Colette Avital ou l’emprise du passé

Colette Avital est une femme politique israélienne aujourd’hui à la retraite. Elle a été ambassadeur, consul général, députée, vice-présidente de la Knesset, et candidate à l’élection présidentielle.

Dans une interview au journal Haaretz, elle a récemment relaté qu’elle avait subi il y a près de quarante ans du harcèlement sexuel de la part de  Shimon Peres, Président de l’Etat et Prix Nobel, décédé en 2016. Par la suite ils ont néanmoins collaboré au plan professionnel, et Avital ne s’est jamais exprimée en public à propos des méfaits qu’elle impute maintenant à Peres.

Cette accusation est problématique, parce que si ce qu’Avital avance est vrai, elle n’est pas en mesure de le démontrer, et si elle ment, Peres n’est pas en mesure de se défendre.

Quoi qu’il en soit, le chanteur israélien Nissim Garamè, ami juré de Peres, a appelé les proches du défunt Président à faire entendre leur voix pour défendre sa mémoire. Il a en tous cas fait entendre la sienne, et a déclaré sans équivoque qu’il ne croyait pas Avital, qui d’après lui doit l’ensemble de sa carrière à Peres, sans lequel « elle aurait été employée de supermarché » (sic).  Il est convaincu qu’il s’agit d’une opération de relations publiques destinée à promouvoir l’ouvrage autobiographique d’Avital.

Rina Mazliah, journaliste vedette d’une des principales chaines de télévision, a invité Avital sur son plateau pour qu’elle s’explique sur ses allégations.   En guise de préambule la journaliste a salué le « courage » d’Avital sans que l’on puisse saisir en quoi il est courageux d’accuser un mort,  d’autant que ce genre de « révélation »  est plutôt populaire de nos jours. Mazliah s’est contentée de  présenter Avital comme « victime »  (et non pas comme plaignante), faisant l’impasse sur la présomption d’innocence due au disparu. Elle a bien entendu le droit de croire ce qu’elle veut,  mais un minimum de décence n’aurait pas nui à la qualité de son émission.
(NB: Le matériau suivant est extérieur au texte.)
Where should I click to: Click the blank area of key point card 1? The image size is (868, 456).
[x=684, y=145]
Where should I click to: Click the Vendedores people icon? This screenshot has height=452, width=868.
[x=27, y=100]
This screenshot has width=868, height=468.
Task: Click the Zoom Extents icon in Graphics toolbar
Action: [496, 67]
Guy Peleg, ce vigoureux zélote du politiquement correct, est un journaliste et commentateur spécialisé en matière juridique.  Il s’est exprimé à ce sujet en disant qu’il était enclin à croire Avital du fait qu’il ne voyait pas quel pourrait être son intérêt de formuler des accusations invérifiables. Il n’a cependant pas précisé dans quelle mesure il a cherché à vérifier.

Il y eut à l’époque une rumeur selon laquelle Avital et Peres entretenaient une liaison secrète, ce que les intéressés ont toujours nié.  Par ailleurs les deux ont été de farouches rivaux lors  des élections présidentielles de 2007, que Peres à fini par remporter.

Ces épisodes ont peut-être laissé des traces douloureuses chez Avital, qui maintenant éprouve le besoin de faire le point auprès du public.

Merav Michaeli ou le monde du contraire

Merav Michaeli est une journaliste et femme politique israélienne de 54 ans. Elle est députée du parti travailliste depuis une dizaine d’années, et en exerce actuellement la présidence. C’est une néoféministe radicale qui se revendique « child-free » (sans enfant par choix). Elle pense que le statut de mère est un fardeau, qu’il est source d’inégalité et qu’il constitue un handicap pour la vie professionnelle. Par ailleurs Michaeli est opposée à la GPA[1] (gestation pour autrui), estimant que la location d’utérus relève d’un trafic de femmes.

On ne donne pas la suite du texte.